What to produce
Rewrite the records below, changing "Screen dimensions" to "Screen size" everywhere and keeping everything else the same. Leave the pictures out.
* * * * *
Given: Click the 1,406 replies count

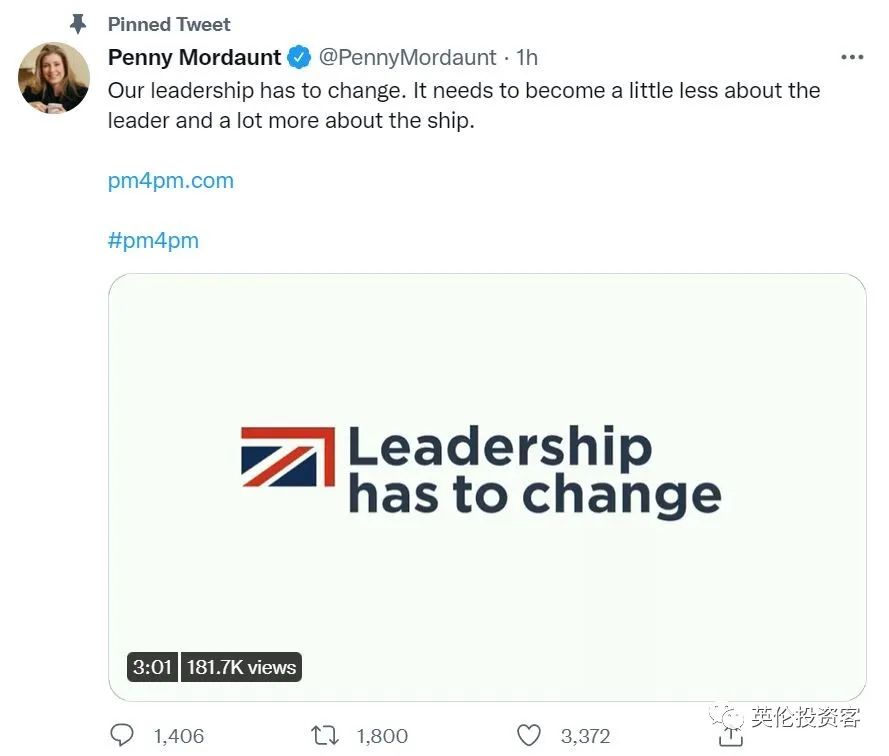Looking at the screenshot, I should [179, 736].
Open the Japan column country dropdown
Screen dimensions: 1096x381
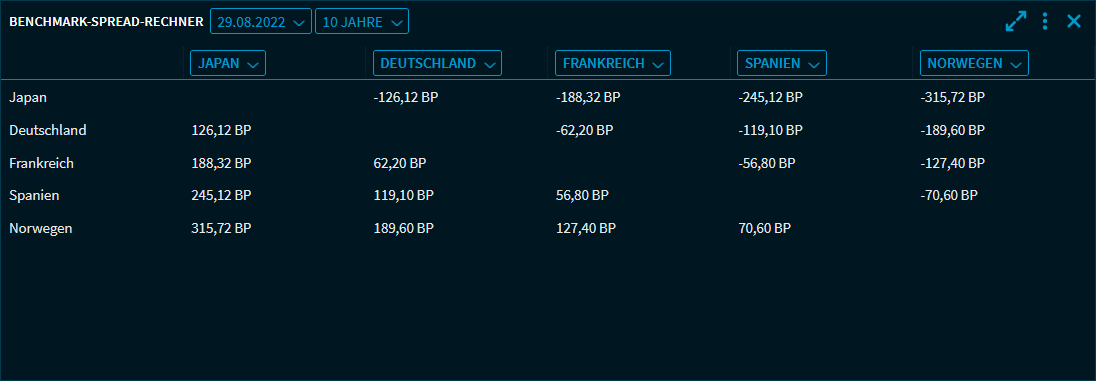[228, 63]
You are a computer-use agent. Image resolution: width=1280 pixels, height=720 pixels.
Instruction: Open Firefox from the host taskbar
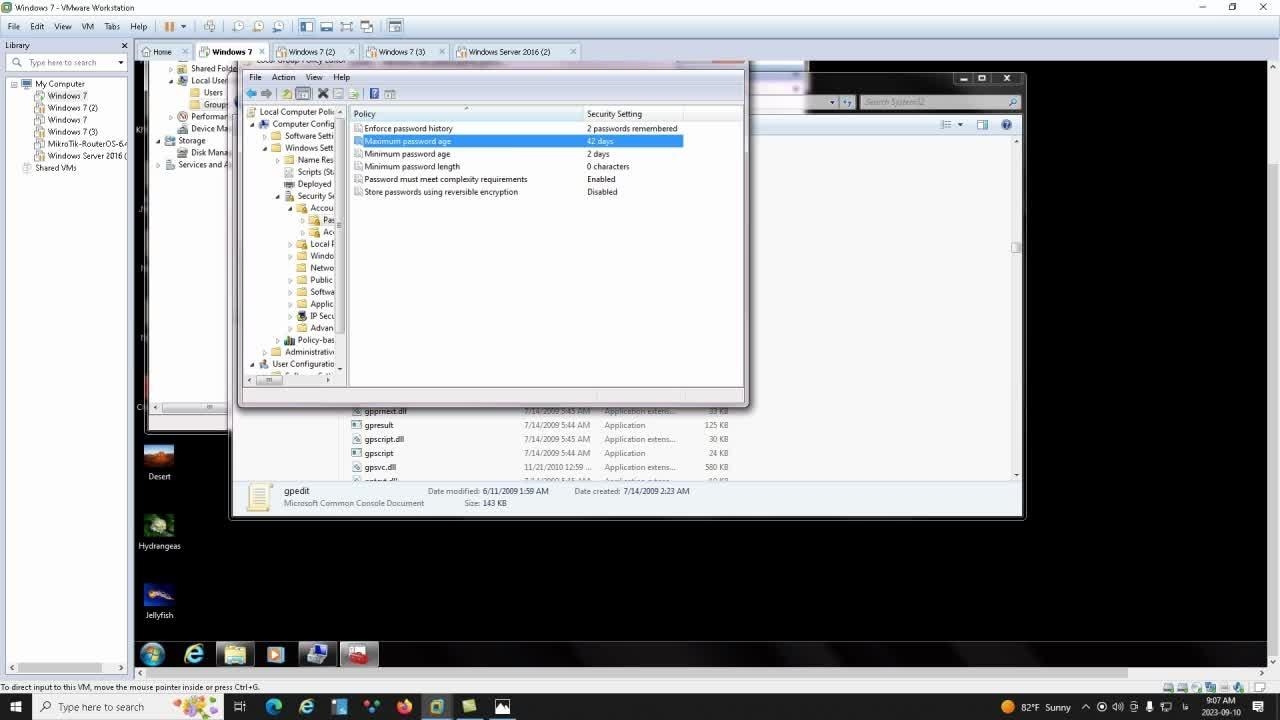point(404,707)
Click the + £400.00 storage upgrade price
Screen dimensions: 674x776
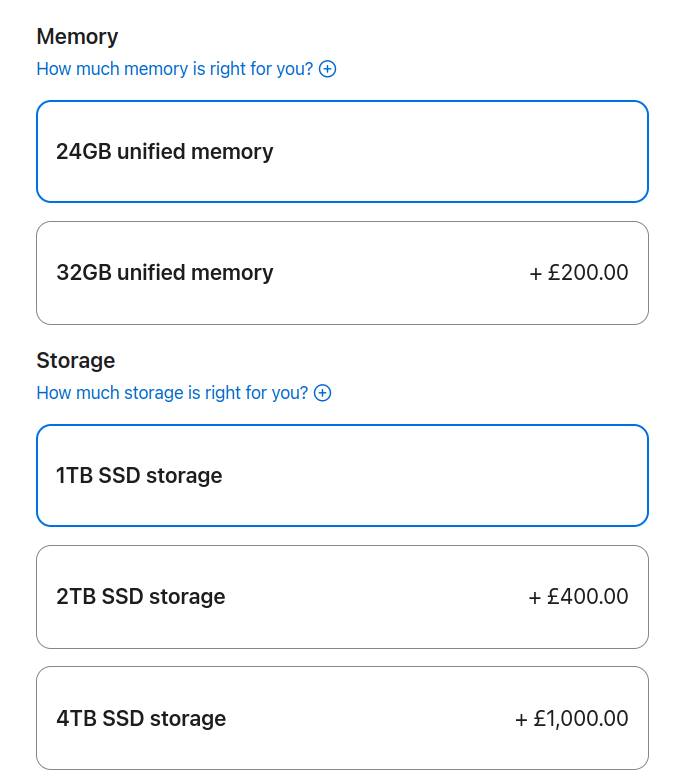579,597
* * * * *
Task answer
Given: Click the 1,406 replies count

Looking at the screenshot, I should [179, 736].
Open the Japan column country dropdown
Screen size: 1096x381
[228, 63]
You are a computer-use agent. Image resolution: width=1280 pixels, height=720 pixels.
Instruction: Open Firefox from the host taskbar
point(404,707)
Click the + £400.00 storage upgrade price
Screen size: 674x776
579,597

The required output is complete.